* WHAT THE TASK ASKS:
Copy the stretch from "The examples in this post are" through "a multi-byte character)." in the post on streaming parsers below, swapping out "extra care" and putting "special care" in its place.

* READING PASSAGE:
========================================================================

Before long I decided to switch tracks, and maybe reply with a longer answer and a link to a gist for the code.

The more I dove into the question however, the more I understood that the issue had lots of sides, and any quick reply was just going to leave more questions than answers.

So therefore I made this deep-dive post. It will show you a POC version of a parser using the nom::*::streaming methodology, however also explain why it works, my thoughts about it, and maybe some alternatives.

The examples in this post are for byte-based parsers (that take &[u8] rather than &str). Any concepts should also work for &str based parsers, however you need to take some extra care that when you read a file chunk-wise, your chunk may not be valid UTF-8 (i.e. it cut halfway a multi-byte character).

The full code of the examples in this post is available on  GitHub

Why would we want to stream

Before looking into how to stream, let’s see why one would like to stream.

As far as I can see, there are two reasons for a streaming parser: data size and data availability.

========================================================================

* STORED DATA:
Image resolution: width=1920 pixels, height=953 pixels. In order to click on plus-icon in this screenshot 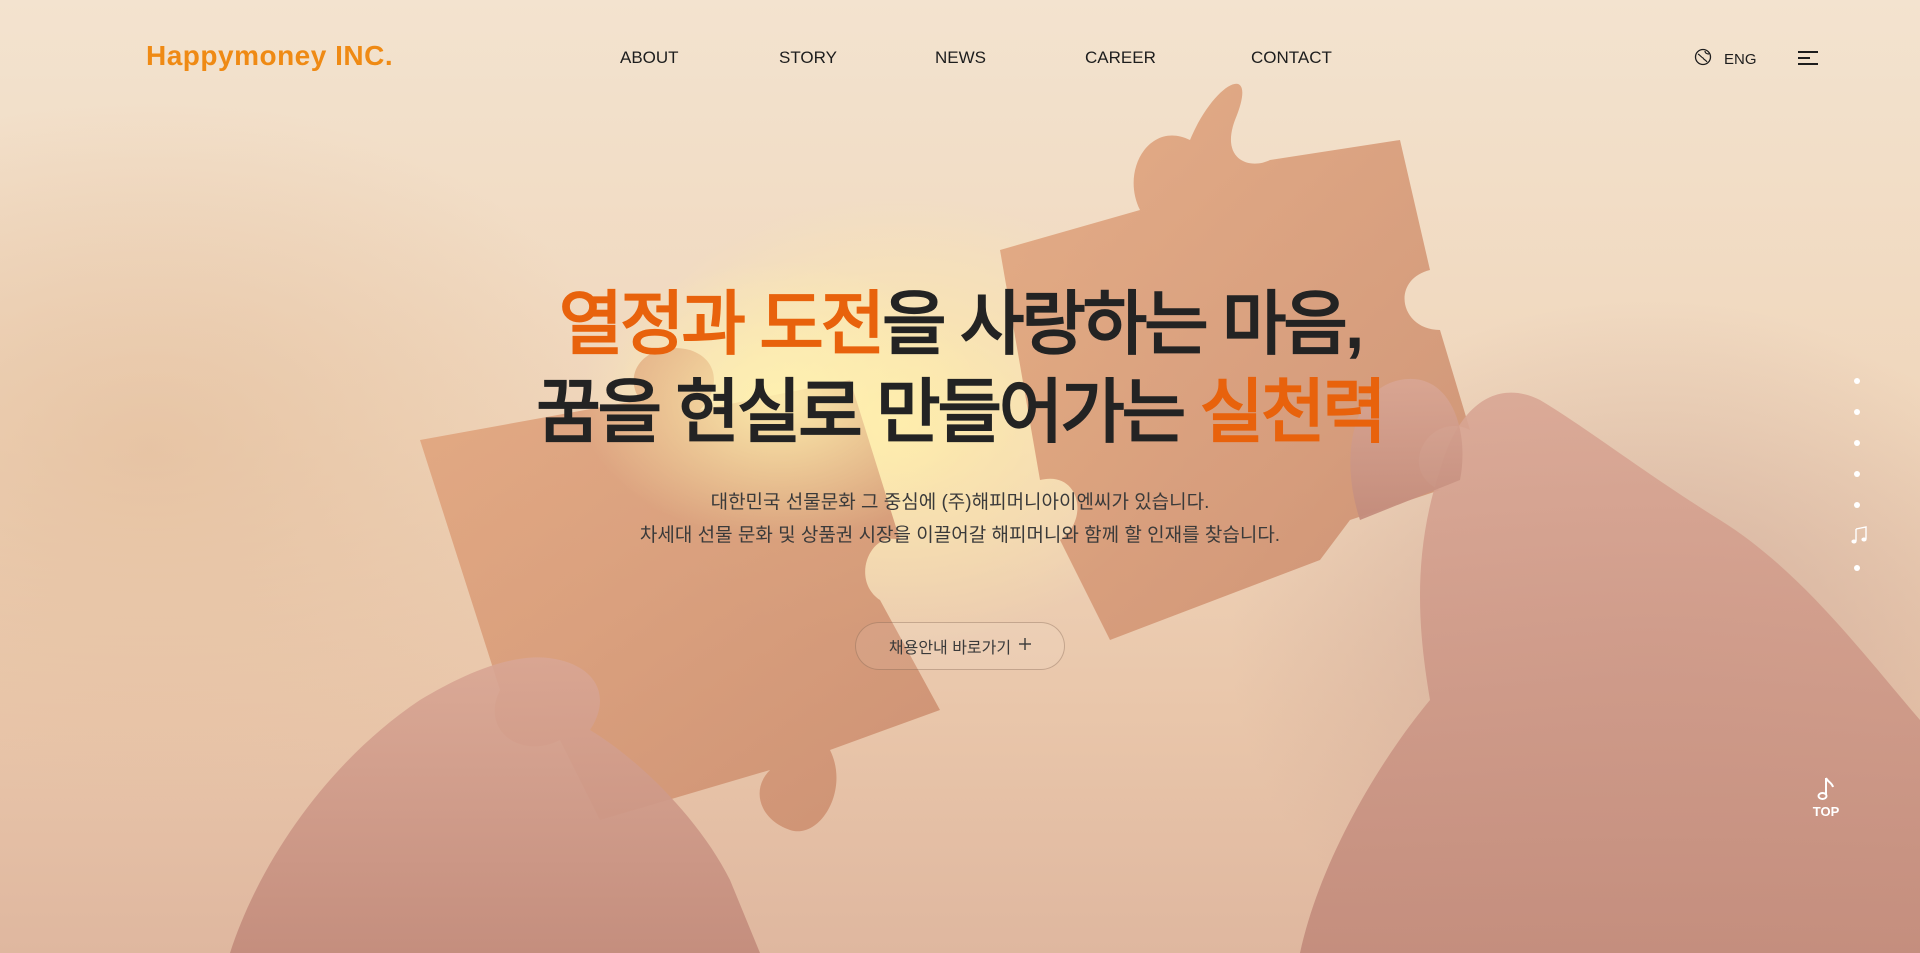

========================================================================

* TASK RESPONSE:
The examples in this post are for byte-based parsers (that take &[u8] rather than &str). Any concepts should also work for &str based parsers, however you need to take some special care that when you read a file chunk-wise, your chunk may not be valid UTF-8 (i.e. it cut halfway a multi-byte character).